Ahad 24 Jan 2021 19:15 WIB

Warga Uighur di Turki Khawatir, Rindukan Kerabat di China

Warga Uighur di Turki ingin mencari tahu tentang kerabat mereka

Red: Nur Aini
Warga Uighur di Turki ingin mencari tahu tentang kerabat mereka

Ilyasoglu kemudian mengetahui bahwa saudara iparnya Abdurrehman Kuerwanjiangin juga dibawa ke kamp bersama dengan empat teman lainnya.

“Saya tidak dipenjara tetapi saya merasa seperti yang mereka rasakan. Melalui kamp-kamp ini, China melakukan kejahatan. Tidak ada definisi lain dari ini,” kata dia sambal menangis.

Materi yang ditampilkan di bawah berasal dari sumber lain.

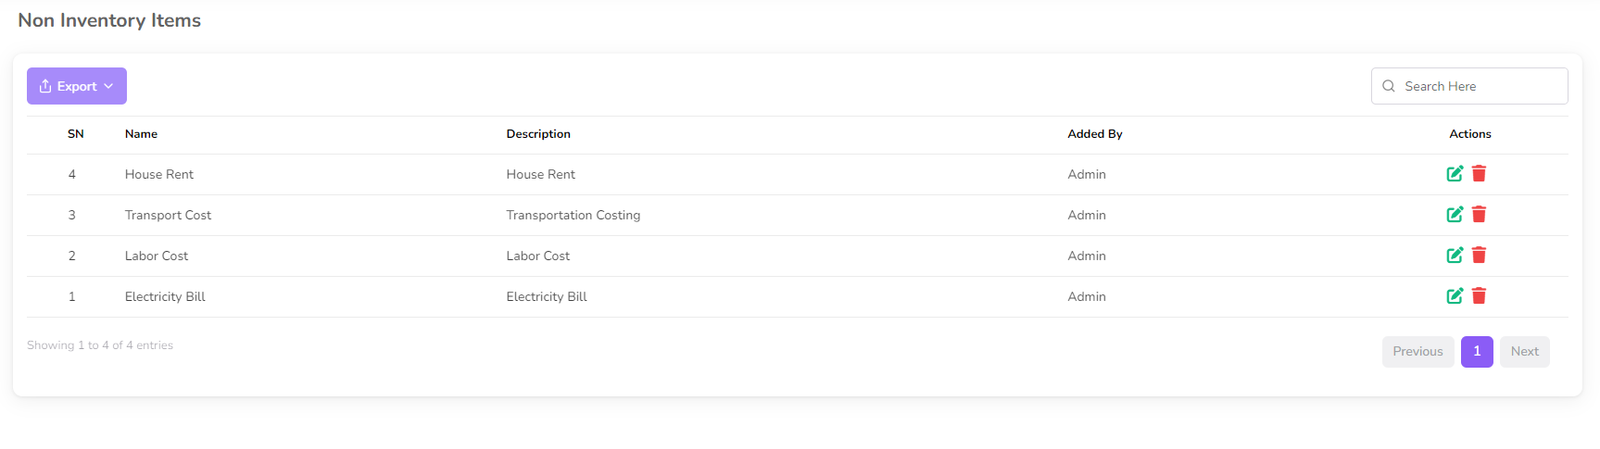1600x449 pixels.
Task: Delete the Electricity Bill item
Action: (x=1479, y=296)
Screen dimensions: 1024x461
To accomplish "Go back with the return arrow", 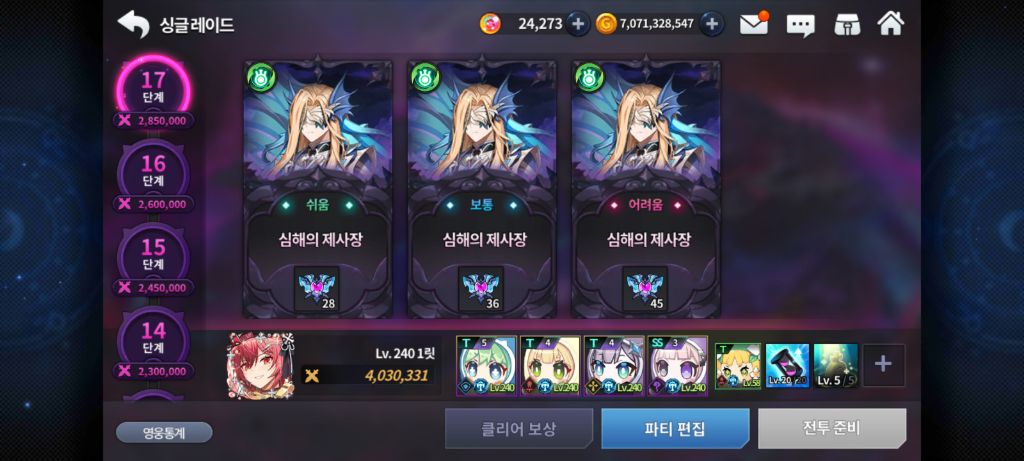I will pos(133,24).
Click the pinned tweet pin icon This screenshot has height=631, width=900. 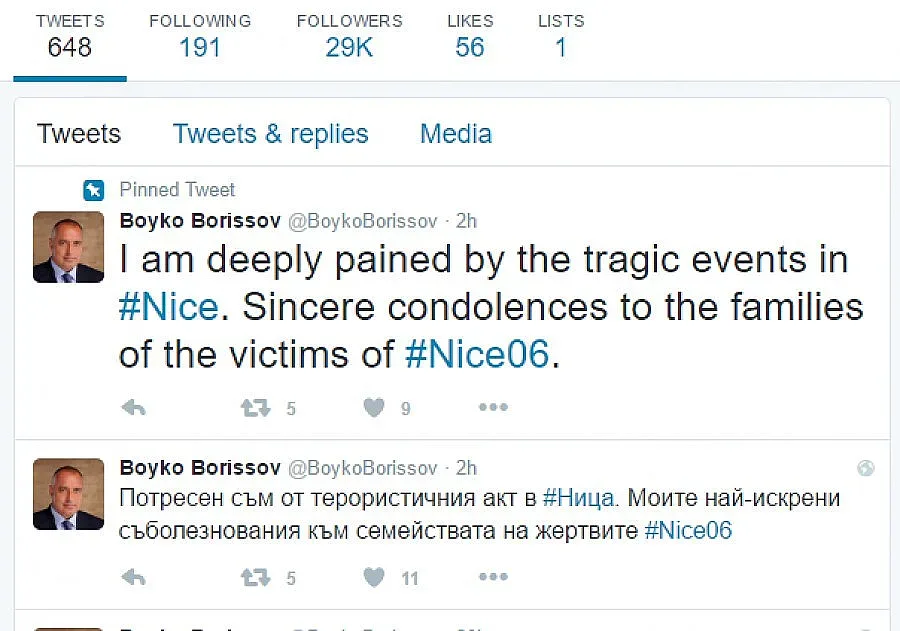pyautogui.click(x=94, y=190)
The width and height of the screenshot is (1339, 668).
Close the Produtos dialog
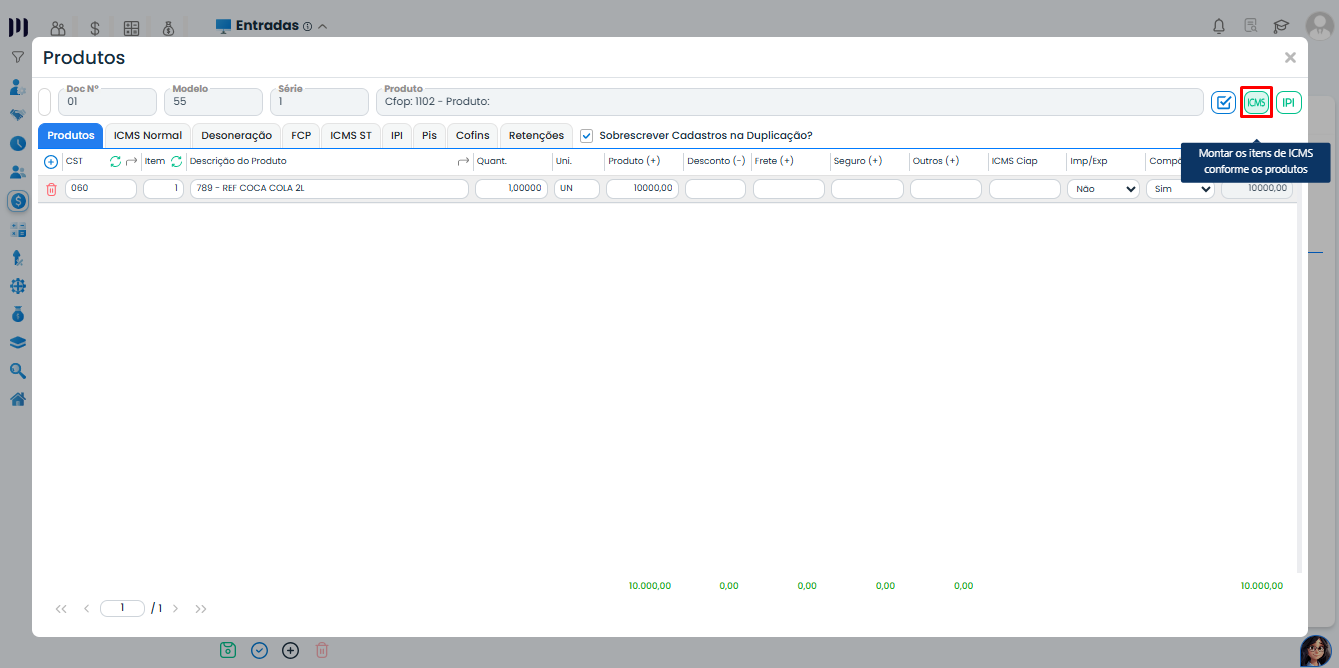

"Meskipun pemerintah China selalu mengklaim bahwa wilayah Xinjiang adalah bagian dari China, mereka tidak pernah memandang orang-orang yang berada di sana sebagai warga negaranya sendiri," keluh Ilyasoglu.

Di antara mereka yang dibawa ke kamp kontroversial China, kata dia, mereka mengenal kerabat dari teman-teman mereka, seperti pria tua berusia 90 tahun ke atas dan anak-anak berusia dua tahun.

Anak-anak dipisahkan secara paksa, kata Ilyasoglu, mengutip informasi yang dia terima dari daerah tersebut.

Sementara itu, menurut Turdiniyaz, hampir 8 juta orang dari populasi Muslim di Xinjiang telah ditahan di kamp-kamp "pendidikan ulang politik" yang meluas.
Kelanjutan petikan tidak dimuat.